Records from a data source
---------------
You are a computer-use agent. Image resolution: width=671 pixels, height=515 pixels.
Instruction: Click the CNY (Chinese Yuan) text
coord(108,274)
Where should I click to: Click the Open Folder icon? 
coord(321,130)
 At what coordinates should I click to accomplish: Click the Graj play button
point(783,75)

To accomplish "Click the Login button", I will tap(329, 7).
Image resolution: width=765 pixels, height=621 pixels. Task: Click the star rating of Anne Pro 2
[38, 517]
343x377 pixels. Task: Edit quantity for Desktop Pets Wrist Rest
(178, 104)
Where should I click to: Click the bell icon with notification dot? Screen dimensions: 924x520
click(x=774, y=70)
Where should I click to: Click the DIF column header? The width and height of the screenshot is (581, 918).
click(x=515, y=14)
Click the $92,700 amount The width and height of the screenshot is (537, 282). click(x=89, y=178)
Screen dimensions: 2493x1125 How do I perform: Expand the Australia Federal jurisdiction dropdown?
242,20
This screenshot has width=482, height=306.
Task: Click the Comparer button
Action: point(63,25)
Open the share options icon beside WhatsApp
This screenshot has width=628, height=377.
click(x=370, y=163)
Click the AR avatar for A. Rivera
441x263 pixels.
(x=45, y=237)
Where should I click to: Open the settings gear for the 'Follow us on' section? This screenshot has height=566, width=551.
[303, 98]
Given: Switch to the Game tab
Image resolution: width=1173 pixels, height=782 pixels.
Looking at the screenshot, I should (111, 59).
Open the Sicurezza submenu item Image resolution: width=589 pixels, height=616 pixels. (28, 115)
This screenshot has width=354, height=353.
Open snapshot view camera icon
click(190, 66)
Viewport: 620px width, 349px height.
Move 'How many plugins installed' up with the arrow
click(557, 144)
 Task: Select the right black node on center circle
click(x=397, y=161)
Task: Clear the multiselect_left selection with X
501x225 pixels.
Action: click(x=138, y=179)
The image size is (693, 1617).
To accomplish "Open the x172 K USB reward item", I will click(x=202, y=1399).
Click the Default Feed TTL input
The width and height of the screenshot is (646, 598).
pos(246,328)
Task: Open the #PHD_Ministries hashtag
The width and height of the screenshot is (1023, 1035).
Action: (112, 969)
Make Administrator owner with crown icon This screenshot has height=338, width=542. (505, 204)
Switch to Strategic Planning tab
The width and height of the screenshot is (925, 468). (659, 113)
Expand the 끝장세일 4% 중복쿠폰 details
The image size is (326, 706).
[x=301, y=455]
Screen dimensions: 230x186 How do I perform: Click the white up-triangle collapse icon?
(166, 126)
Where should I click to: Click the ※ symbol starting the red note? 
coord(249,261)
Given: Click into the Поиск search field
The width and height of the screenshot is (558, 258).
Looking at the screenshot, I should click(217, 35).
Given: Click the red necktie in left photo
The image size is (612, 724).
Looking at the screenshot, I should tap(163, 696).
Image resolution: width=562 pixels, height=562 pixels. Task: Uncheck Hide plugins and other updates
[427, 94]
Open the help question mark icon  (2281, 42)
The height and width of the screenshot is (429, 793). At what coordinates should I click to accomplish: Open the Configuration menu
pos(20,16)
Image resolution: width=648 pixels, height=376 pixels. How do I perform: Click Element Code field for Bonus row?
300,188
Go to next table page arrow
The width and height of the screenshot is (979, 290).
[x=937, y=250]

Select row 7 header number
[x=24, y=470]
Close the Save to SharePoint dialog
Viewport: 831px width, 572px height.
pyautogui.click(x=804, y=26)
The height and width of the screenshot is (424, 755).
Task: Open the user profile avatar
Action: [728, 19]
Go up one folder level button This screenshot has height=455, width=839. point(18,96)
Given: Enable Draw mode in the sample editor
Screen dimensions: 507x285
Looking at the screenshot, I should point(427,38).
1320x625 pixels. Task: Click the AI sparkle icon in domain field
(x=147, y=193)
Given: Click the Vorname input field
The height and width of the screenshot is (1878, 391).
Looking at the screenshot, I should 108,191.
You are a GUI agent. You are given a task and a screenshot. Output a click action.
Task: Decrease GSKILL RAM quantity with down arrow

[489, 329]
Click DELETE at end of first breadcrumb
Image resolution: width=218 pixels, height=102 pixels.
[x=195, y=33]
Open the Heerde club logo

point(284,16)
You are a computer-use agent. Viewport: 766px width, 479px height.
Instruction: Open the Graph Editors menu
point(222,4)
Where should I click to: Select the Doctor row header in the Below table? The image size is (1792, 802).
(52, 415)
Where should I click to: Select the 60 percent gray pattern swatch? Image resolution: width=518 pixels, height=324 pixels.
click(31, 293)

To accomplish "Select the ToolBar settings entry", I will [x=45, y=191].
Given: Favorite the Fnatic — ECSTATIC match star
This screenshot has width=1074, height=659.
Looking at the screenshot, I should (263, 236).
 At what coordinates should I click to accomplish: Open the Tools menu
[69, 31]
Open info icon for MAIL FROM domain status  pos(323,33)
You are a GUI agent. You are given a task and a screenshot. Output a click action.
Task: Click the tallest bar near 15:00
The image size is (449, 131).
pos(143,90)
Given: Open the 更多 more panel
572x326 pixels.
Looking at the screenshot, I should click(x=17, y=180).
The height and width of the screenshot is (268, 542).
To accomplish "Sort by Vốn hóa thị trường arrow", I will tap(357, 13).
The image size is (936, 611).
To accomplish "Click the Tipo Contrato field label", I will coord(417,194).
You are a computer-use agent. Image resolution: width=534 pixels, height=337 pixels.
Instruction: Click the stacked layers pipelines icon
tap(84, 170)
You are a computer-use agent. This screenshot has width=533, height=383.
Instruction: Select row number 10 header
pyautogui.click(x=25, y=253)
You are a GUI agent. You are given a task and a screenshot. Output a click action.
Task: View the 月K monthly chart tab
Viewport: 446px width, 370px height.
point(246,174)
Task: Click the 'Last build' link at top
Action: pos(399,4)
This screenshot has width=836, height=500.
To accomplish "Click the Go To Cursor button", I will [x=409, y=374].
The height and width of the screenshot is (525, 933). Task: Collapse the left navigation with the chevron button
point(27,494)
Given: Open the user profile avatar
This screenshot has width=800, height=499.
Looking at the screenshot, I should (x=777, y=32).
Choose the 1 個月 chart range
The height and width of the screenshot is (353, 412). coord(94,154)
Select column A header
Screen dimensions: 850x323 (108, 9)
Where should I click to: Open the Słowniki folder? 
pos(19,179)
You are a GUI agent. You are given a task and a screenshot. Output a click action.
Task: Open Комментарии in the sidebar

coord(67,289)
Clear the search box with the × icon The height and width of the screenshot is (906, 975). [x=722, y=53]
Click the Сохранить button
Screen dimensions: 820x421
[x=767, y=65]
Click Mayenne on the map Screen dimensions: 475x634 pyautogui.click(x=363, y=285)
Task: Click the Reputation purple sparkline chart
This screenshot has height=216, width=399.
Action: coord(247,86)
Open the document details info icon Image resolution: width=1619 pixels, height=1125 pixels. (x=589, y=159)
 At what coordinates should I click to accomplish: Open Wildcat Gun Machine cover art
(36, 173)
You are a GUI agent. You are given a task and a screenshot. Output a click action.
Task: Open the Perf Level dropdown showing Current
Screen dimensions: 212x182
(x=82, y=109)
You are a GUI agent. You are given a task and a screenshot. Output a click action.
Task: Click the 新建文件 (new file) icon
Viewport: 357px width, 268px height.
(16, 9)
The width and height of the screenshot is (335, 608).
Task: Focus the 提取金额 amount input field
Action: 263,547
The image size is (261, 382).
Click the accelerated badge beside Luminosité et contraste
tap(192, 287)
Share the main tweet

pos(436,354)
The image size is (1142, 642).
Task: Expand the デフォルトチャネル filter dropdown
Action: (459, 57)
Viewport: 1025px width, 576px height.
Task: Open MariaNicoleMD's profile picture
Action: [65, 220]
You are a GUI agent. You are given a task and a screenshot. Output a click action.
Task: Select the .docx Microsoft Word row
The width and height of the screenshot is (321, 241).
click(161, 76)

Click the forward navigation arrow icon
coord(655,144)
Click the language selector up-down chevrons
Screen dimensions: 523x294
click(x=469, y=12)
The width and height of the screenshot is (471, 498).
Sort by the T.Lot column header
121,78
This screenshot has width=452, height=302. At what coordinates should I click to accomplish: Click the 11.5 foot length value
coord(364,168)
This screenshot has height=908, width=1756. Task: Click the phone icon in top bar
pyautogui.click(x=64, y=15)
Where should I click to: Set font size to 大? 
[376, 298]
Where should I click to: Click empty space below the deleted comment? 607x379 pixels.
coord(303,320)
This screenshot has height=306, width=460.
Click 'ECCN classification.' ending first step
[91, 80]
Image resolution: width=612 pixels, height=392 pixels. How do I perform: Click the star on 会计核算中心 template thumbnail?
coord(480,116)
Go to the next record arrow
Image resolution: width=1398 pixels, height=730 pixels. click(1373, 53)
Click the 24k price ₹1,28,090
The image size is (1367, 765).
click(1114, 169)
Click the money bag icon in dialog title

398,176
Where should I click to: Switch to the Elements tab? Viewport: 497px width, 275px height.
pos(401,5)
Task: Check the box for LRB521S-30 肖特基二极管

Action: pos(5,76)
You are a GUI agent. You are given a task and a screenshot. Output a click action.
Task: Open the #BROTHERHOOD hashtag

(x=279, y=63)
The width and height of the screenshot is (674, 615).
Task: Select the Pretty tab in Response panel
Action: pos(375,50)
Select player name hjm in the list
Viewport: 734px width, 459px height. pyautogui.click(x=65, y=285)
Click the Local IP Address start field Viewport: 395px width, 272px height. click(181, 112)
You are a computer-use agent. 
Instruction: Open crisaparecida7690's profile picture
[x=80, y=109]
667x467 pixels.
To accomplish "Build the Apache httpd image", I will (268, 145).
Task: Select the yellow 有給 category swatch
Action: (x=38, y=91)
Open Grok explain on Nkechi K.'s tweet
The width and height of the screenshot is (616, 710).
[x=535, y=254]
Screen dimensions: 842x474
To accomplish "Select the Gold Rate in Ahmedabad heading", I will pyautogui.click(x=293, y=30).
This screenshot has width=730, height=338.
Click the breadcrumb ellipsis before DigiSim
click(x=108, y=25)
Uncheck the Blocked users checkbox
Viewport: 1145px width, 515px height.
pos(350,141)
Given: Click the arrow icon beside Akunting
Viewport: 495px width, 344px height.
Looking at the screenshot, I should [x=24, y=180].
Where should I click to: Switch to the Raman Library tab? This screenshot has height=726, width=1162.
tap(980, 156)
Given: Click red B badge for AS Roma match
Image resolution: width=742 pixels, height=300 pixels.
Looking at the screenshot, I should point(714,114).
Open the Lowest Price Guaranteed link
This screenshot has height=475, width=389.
---------------
Problem
Working from the data above, extract solely the lines from the one containing "Task: Click the Reputation" through the one containing "Task: Click the 新建文件 (new file) icon", exactly as they appear, both included.

Completed exercise
Task: Click the Reputation purple sparkline chart
This screenshot has height=216, width=399.
Action: coord(247,86)
Open the document details info icon Image resolution: width=1619 pixels, height=1125 pixels. (x=589, y=159)
 At what coordinates should I click to accomplish: Open Wildcat Gun Machine cover art
(36, 173)
You are a GUI agent. You are given a task and a screenshot. Output a click action.
Task: Open the Perf Level dropdown showing Current
Screen dimensions: 212x182
(x=82, y=109)
You are a GUI agent. You are given a task and a screenshot. Output a click action.
Task: Click the 新建文件 (new file) icon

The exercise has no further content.